シャコ貝の癒しの力
シャコ貝といえば沖縄近海でよく採れる貝で、シャコ貝の刺身は居酒屋などで人気のメニューです。サンゴ礁とともに暮らしてきた沖縄の人々とこの貝とはとても深い関わりがあります。
今から約2300年前の遺跡である木綿原遺跡(読谷村)からは何体かの人骨が見つかっていますが、そのひとつ、壮年男性の頭蓋骨のひたい当たりには陥没した傷が確認されています。これは生前に受けた傷で、鈍器のようなもので殴られてできたものだと考えられています。骨には治癒した跡が見られないことから、この傷を受けてまもなく亡くなったようです。
興味深いのは、副葬品としてシャコ貝やクモガイが供えられていたのですが、シャコ貝はこの頭部の傷をおおうように密着して置かれていた点です。どうやらシャコ貝に傷を癒す何らかの特殊な力があると考え、置かれたようなのです。ただし傷を負った男性は結局亡くなってますから、効果のほどはあまりなかったようですが・・・死後、その再生を願って置かれたものなのでしょうか。

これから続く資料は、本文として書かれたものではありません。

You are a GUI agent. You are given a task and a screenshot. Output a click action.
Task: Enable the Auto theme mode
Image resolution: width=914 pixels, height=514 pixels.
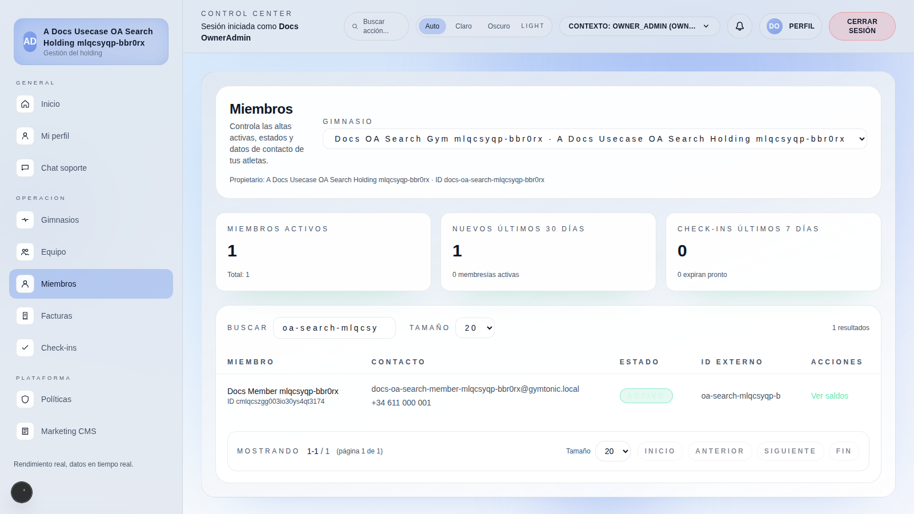[432, 26]
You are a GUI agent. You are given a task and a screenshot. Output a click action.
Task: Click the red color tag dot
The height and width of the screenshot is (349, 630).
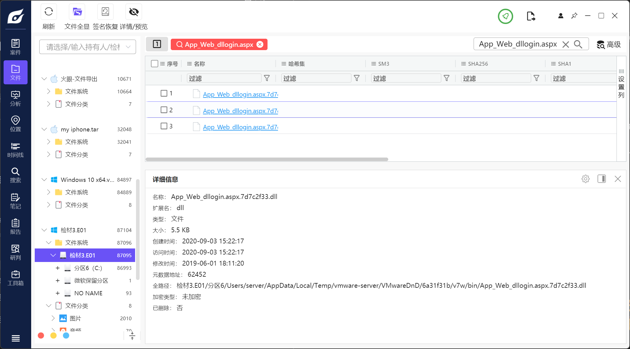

貝塚時代には副葬品として人骨の周りにシャコ貝などが置かれている例があります。こうした貝には「死霊の捕獲・封印の道具」としての呪術的役割もあったようです。貝を副葬品として墓に入れるのは16世紀前半の士族の墓でもみられます。シャコ貝を埋葬の道具として使う風習は、身分の上下にかかわらず広く行われていたようです。
現在の沖縄でもシャコ貝やスイジ貝などは魔よけの力があると考え、家の周りに置かれたりしています。つまり、貝は太古より続く沖縄伝統の魔よけであったというわけですね。